We had a regional issue with Verizon FIOS Internet Access last night that took down about 25 of our customer that were running all SIP traffic at the same time. Luckily about 20 of them we had at least 1 more ISP available that we could manually fail over to.
So FIOS was “apparently” upgrading their fiber backbone and decided at 5 pm to do this upgrade and not announce it. All the customers that had FIOS and lets say Cablevision are set up with an Outbound Policy for priority, FIOS being primary and “X” being backup. It is set up to terminate session from “X” when FIOS had established itself again.
Here was the HUGE problem, FIOS never technically “Disconnected” and I was getting to notifications on the Utility App that said this either. At first I thought it was an issue with our servers and it ended up not being that. After trying to ping and trace-route from inside the Peplink we weren’t able to reach our feature servers through Verizon Circuit. As soon as I manually disabled the FIOS and all traffic failed over to “X” the phones immediately registered and it was all roughly 20 of these customers that were effected in this particular area.

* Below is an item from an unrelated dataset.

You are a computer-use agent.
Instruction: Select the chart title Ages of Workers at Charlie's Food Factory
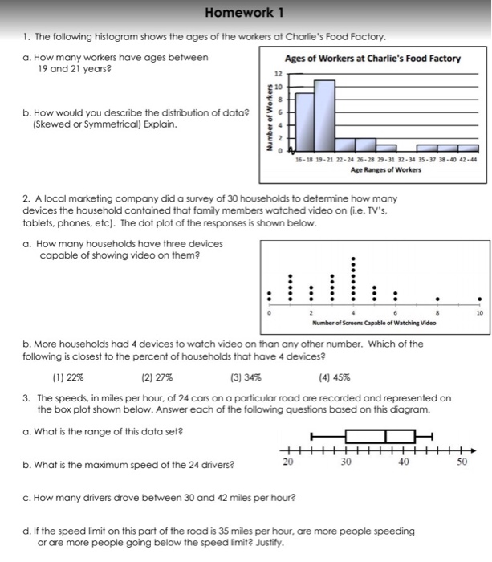point(372,59)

The thing is most of these customers were still able to surf the web via the FIOS connection. I will never get a true answer from FIOS but I think during their work that they “Blocked” certain protocols such as maybe SIP or some RTP traffic which in tern took down the phones.
- Set up the same priority algorithm but detail it for protocols, meaning I could set up that same priority algorithm but pick protocols tat i want to be detected after “X” amount of time of being “down” or “undetected” so that the failover will happen based on both “Disconnect” and “Protocol Disconnect”
Destination: "customer feature server"
Priority Order: FIOS - SIP, RTP, MGCP, H.323: If not detected for 15 Seconds - Fails to CV or TWC/ Upon recovery for atleast 120 seconds, revert back to FIOS.
Terminate Sessions On Link Recovery: CHECK
Something along these lines.